- _Assigned task_: Copy, exactly and without additions, every line in the records below from the one holding "Open 자동주문 for ACE 미국나스닥100" through the one holding "598x375 pixels.", both ends included.

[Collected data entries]
= Beginning of Section =
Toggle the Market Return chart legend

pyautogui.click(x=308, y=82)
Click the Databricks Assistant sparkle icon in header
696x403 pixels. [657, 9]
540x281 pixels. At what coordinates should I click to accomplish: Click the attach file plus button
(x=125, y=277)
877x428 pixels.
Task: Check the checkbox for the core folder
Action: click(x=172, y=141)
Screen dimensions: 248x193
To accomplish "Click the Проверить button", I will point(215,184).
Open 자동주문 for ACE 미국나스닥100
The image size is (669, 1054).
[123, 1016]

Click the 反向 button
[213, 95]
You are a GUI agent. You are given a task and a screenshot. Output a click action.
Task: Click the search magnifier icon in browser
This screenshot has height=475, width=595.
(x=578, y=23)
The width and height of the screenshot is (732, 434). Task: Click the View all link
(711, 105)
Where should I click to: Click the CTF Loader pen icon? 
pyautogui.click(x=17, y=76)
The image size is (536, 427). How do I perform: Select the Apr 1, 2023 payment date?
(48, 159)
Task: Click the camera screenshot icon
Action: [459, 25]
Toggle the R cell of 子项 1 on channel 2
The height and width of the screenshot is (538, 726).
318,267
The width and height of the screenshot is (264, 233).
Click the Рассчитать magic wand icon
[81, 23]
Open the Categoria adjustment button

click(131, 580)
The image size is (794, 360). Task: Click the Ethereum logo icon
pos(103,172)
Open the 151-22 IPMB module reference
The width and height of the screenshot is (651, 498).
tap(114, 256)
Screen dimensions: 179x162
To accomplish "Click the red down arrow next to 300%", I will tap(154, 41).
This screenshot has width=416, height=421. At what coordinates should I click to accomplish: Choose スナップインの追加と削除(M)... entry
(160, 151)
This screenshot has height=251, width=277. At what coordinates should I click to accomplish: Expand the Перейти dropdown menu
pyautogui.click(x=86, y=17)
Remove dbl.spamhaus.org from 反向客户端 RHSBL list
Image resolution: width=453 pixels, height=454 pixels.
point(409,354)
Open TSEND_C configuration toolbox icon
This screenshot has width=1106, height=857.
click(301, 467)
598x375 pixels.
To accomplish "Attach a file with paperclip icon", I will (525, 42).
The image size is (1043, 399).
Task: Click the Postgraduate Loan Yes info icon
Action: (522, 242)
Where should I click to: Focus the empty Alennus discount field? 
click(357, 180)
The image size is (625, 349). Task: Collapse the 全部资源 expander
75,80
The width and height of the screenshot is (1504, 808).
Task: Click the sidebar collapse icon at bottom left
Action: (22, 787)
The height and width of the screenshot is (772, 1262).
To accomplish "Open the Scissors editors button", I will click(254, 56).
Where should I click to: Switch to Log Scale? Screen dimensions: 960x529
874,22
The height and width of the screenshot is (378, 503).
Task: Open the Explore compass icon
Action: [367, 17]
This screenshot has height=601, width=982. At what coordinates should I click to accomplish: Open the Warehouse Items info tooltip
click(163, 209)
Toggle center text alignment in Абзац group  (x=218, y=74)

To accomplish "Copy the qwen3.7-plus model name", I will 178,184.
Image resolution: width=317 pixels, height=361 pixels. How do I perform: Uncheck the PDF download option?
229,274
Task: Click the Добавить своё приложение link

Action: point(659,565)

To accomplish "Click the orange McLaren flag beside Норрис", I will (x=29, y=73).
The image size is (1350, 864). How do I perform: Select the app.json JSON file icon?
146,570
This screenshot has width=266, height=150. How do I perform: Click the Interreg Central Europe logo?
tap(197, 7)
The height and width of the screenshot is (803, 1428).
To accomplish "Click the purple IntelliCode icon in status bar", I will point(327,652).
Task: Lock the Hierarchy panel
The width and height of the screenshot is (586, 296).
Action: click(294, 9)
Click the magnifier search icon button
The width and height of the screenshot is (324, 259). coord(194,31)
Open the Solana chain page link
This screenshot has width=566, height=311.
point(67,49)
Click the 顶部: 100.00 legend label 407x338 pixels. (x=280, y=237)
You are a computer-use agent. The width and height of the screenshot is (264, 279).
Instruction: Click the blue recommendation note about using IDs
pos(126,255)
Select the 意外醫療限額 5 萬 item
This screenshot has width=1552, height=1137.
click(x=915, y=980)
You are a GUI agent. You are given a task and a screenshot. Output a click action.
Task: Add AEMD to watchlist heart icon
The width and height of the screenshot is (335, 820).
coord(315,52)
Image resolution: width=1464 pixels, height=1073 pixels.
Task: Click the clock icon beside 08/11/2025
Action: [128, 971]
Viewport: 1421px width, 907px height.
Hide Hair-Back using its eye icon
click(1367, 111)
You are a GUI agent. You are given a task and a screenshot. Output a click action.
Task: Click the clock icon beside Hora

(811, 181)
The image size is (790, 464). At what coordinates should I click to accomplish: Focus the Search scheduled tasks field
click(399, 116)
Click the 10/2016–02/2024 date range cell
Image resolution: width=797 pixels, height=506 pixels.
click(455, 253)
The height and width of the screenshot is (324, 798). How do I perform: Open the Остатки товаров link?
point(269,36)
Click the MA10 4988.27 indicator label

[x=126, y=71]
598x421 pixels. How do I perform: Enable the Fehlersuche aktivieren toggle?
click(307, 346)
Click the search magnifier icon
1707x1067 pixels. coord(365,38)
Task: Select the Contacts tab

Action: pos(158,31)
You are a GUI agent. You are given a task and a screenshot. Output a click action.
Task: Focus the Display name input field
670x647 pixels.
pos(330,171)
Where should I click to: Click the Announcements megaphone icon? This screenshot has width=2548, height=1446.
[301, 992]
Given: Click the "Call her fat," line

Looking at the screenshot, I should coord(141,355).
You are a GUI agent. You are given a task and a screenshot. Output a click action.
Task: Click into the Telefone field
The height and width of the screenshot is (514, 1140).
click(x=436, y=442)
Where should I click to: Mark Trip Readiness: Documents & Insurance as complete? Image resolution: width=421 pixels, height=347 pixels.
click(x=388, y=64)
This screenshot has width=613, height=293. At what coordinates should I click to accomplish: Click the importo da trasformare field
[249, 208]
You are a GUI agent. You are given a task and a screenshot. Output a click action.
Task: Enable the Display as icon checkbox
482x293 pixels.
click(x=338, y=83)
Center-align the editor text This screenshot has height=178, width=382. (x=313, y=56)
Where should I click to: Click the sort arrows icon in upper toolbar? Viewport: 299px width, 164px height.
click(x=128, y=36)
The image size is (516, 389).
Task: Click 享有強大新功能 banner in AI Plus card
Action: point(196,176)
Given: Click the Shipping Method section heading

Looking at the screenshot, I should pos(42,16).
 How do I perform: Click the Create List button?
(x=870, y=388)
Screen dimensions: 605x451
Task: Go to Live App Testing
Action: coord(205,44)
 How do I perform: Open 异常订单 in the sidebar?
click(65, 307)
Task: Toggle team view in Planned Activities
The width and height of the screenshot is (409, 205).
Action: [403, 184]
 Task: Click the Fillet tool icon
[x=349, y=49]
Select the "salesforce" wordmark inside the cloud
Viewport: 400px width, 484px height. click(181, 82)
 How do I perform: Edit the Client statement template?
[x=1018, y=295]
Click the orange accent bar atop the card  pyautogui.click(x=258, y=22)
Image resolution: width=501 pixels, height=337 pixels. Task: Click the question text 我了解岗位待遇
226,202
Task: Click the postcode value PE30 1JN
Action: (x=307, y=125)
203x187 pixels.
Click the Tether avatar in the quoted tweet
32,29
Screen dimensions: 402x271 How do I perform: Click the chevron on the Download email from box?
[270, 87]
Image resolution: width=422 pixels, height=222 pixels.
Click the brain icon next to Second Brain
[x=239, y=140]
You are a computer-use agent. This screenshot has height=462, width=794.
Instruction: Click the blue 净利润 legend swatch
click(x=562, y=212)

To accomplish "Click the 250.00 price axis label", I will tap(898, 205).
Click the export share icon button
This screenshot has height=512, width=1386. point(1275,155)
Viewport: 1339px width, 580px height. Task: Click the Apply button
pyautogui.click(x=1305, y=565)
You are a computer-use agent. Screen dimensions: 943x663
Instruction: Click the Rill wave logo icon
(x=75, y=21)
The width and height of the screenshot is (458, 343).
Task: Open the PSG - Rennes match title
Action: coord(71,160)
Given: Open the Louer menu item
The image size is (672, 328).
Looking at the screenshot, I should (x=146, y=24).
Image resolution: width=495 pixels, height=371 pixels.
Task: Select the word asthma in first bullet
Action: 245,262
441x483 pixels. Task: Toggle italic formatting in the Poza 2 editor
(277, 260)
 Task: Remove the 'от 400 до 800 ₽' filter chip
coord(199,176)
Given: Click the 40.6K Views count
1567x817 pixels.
= End of Section =
- _Expected answer_:
Open 자동주문 for ACE 미국나스닥100
The image size is (669, 1054).
[123, 1016]

Click the 反向 button
[213, 95]
You are a GUI agent. You are given a task and a screenshot. Output a click action.
Task: Click the search magnifier icon in browser
This screenshot has height=475, width=595.
(x=578, y=23)
The width and height of the screenshot is (732, 434). Task: Click the View all link
(711, 105)
Where should I click to: Click the CTF Loader pen icon? 
pyautogui.click(x=17, y=76)
The image size is (536, 427). How do I perform: Select the Apr 1, 2023 payment date?
(48, 159)
Task: Click the camera screenshot icon
Action: [459, 25]
Toggle the R cell of 子项 1 on channel 2
The height and width of the screenshot is (538, 726).
318,267
The width and height of the screenshot is (264, 233).
Click the Рассчитать magic wand icon
[81, 23]
Open the Categoria adjustment button

click(131, 580)
The image size is (794, 360). Task: Click the Ethereum logo icon
pos(103,172)
Open the 151-22 IPMB module reference
The width and height of the screenshot is (651, 498).
tap(114, 256)
Screen dimensions: 179x162
To accomplish "Click the red down arrow next to 300%", I will tap(154, 41).
This screenshot has width=416, height=421. At what coordinates should I click to accomplish: Choose スナップインの追加と削除(M)... entry
(160, 151)
This screenshot has height=251, width=277. At what coordinates should I click to accomplish: Expand the Перейти dropdown menu
pyautogui.click(x=86, y=17)
Remove dbl.spamhaus.org from 反向客户端 RHSBL list
Image resolution: width=453 pixels, height=454 pixels.
point(409,354)
Open TSEND_C configuration toolbox icon
This screenshot has width=1106, height=857.
click(301, 467)
598x375 pixels.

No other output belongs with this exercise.